SHORT EXERCISE:
Copy the records below verbatim, omitting the pictures from your copy.

DATA RECORDS:

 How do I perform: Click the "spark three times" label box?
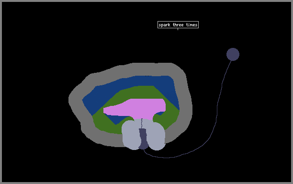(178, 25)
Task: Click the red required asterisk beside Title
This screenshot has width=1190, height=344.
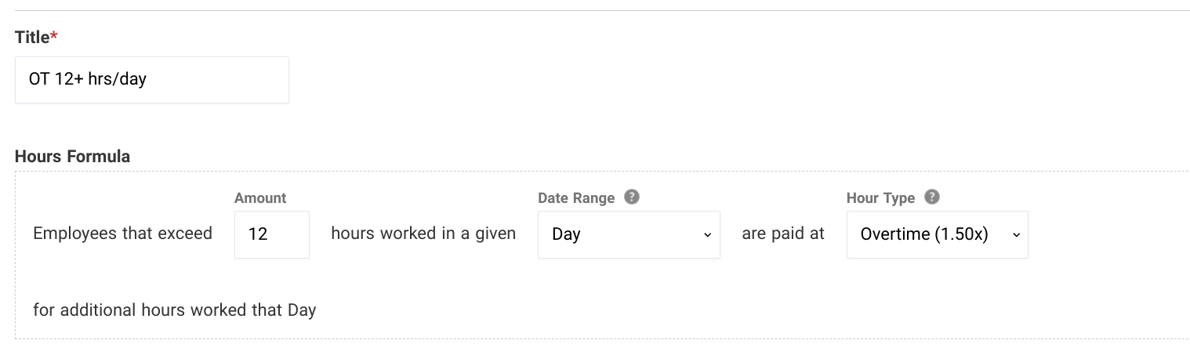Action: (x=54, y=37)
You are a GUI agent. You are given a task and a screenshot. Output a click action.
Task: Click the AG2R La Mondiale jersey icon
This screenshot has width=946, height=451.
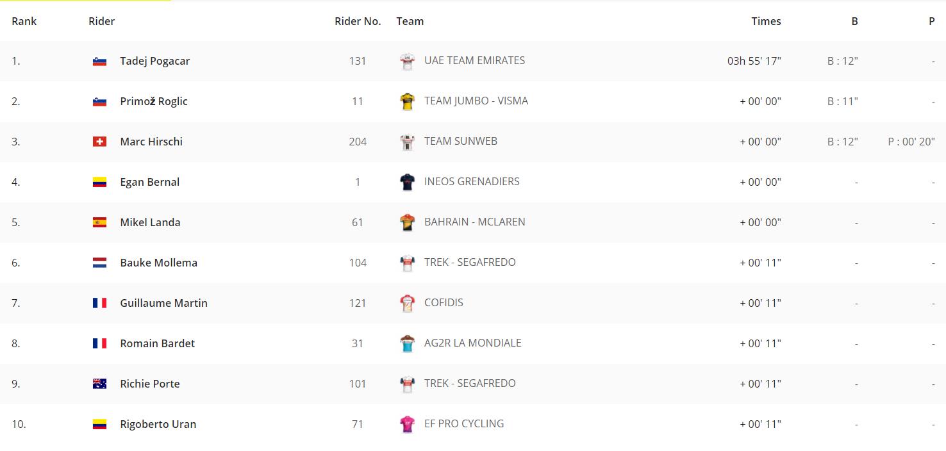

THE REPLY:
 How do I perform: Click the "spark three times" label box?
(178, 25)
Task: Click the red required asterisk beside Title
This screenshot has width=1190, height=344.
Action: (x=54, y=37)
You are a GUI agent. You are given a task and a screenshot. Output a click action.
Task: Click the AG2R La Mondiale jersey icon
This screenshot has width=946, height=451.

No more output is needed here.